Tinga Tinga at St. Monica's Gallery
The next stop was an art studio and gallery in Stonetown, housed in an old stone building run as St. Monica's Hostel on the grounds of an Anglican cathedral.
We were soon to find that this building housed a bleak dungeon that was once used during the time of the slave trade on Zanzibar, but more on that later.
Most of the artwork here were paintings in the Tinga Tinga style, a stylized and very whimsical form of painting, a sort of African impressionism first popularized by an artist named Edward Said Tinga tinga (1937-1972).
The subject of the paintings were usually African animals, painted with enamel bicycle paint on muslin fabric or masonite boards. The animals were bright and colourful and fantastical, almost resembling cartoons.

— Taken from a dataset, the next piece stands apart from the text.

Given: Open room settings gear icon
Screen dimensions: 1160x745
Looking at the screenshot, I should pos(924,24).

It's a very cheerful art form and I was happy to find one I liked for ten dollars. Rolled up into a tight cylinder and wrapped in newspaper, the painting wouln't take up very much room in my backpack.
I took some photos of others that I liked and Jeff's mom bought several pieces as Christmas gifts.

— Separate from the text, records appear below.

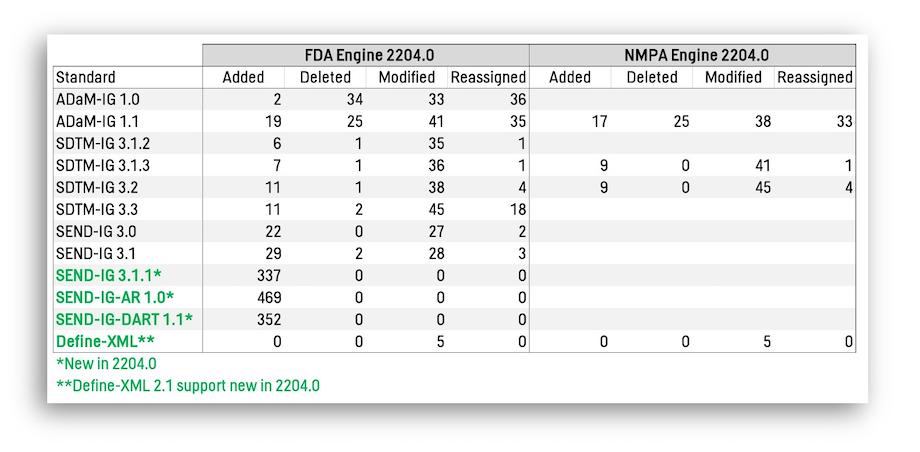Image resolution: width=920 pixels, height=452 pixels.
Task: Click the ADaM-IG 1.0 row label
Action: pyautogui.click(x=89, y=100)
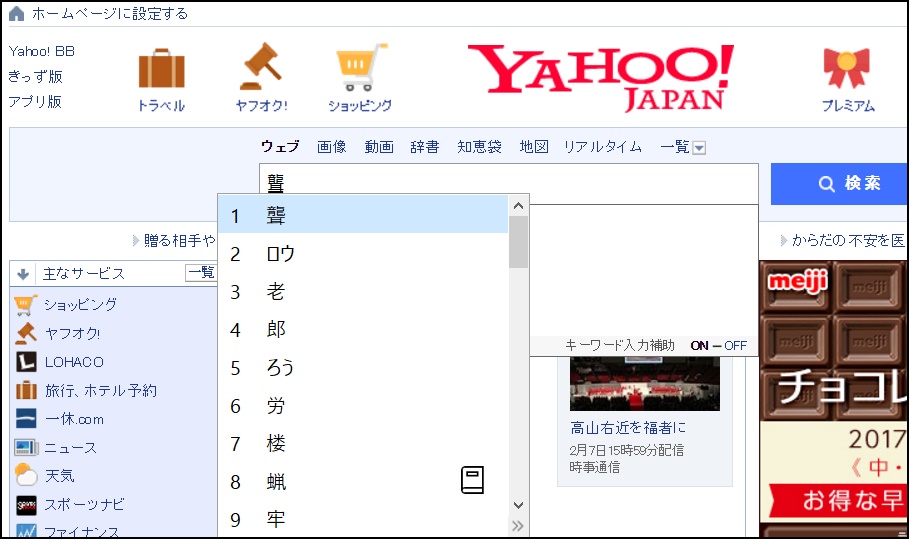The width and height of the screenshot is (909, 539).
Task: Click the dictionary book icon in candidate list
Action: point(472,480)
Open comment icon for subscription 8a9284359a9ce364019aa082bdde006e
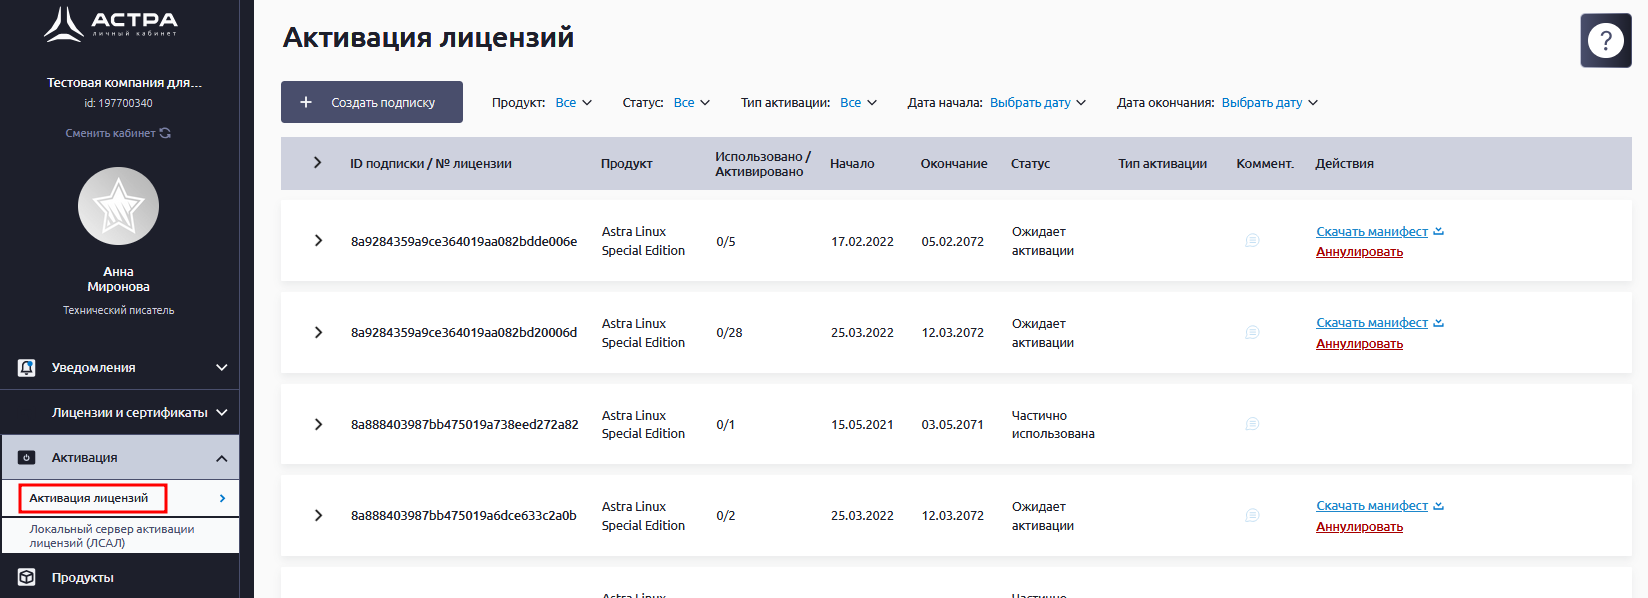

The alleyways and beaches here in Zanzibar are filled with tinga tinga paintings, leaning against walls and propped up in rows on the sand. I bought two others later on, including one similar to the paint-speckled zebras I took a photo of here.
I noticed after a while that although the paintings varied a little from place to place, there were great similarities of theme too. The pictures of the stylized Maasai people in red seemd particularly ubiquitous.
1 Comments:
I think I rather like that Maasai painting.